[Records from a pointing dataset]
● ● ●

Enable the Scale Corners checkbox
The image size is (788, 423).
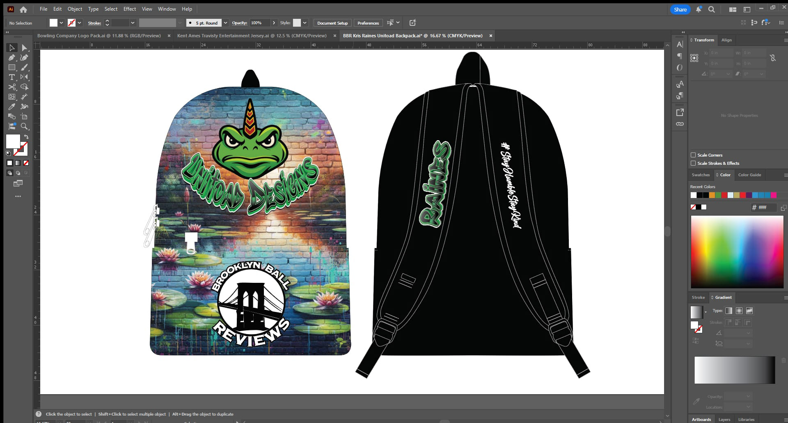point(693,155)
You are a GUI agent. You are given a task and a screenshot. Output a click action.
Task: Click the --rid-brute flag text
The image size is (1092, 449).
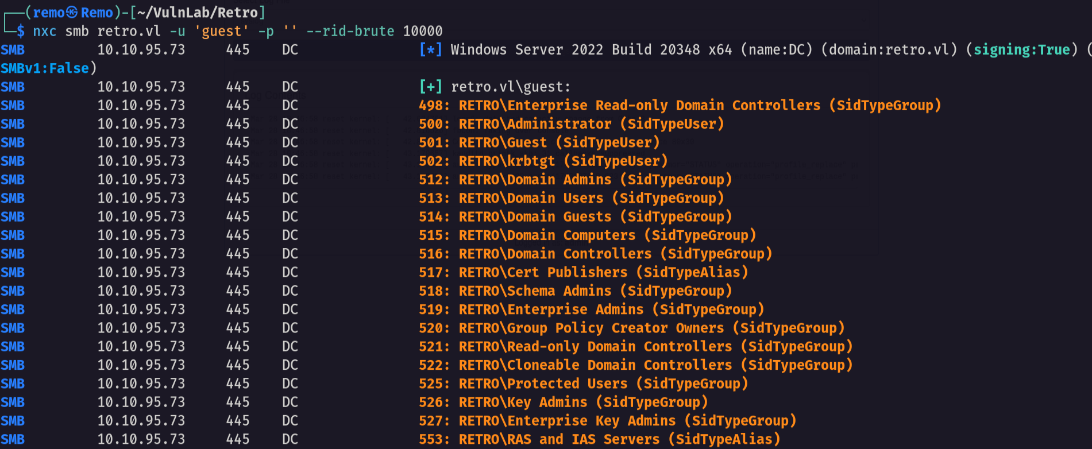pyautogui.click(x=350, y=31)

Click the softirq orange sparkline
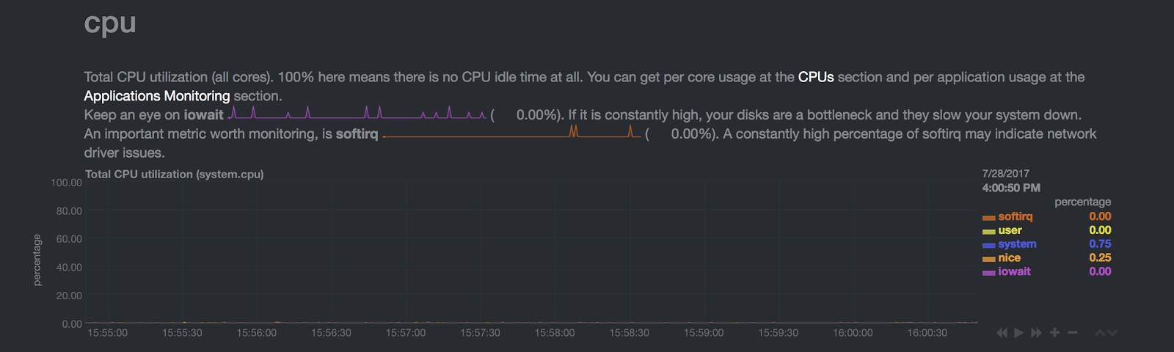[511, 131]
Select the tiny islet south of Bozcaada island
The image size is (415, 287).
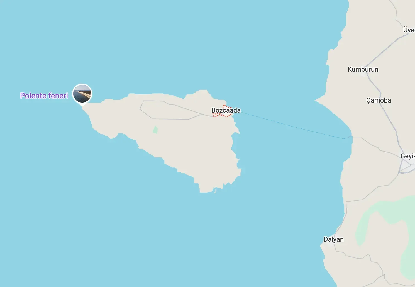point(215,191)
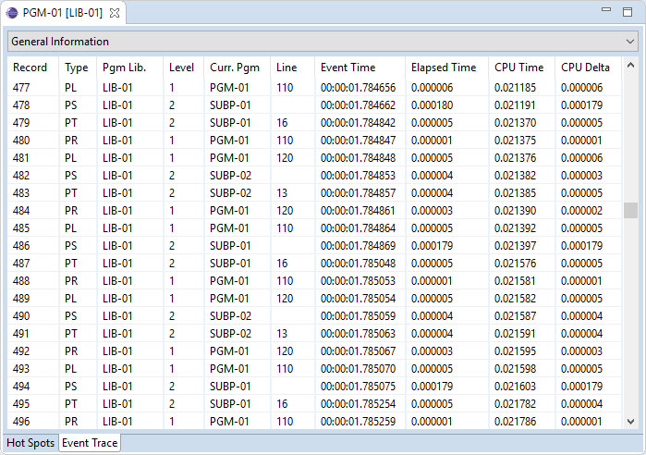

● ● ●

To be done
Swap every "image size" in the records above for "canvas size" and write the records out again with nothing else altered. Omit the pictures.

Exercise answer
Enable the Scale Corners checkbox
The canvas size is (788, 423).
point(693,155)
You are a GUI agent. You are given a task and a screenshot. Output a click action.
Task: Click the --rid-brute flag text
The canvas size is (1092, 449).
pyautogui.click(x=350, y=31)

Click the softirq orange sparkline
[511, 131]
Select the tiny islet south of Bozcaada island
The canvas size is (415, 287).
point(215,191)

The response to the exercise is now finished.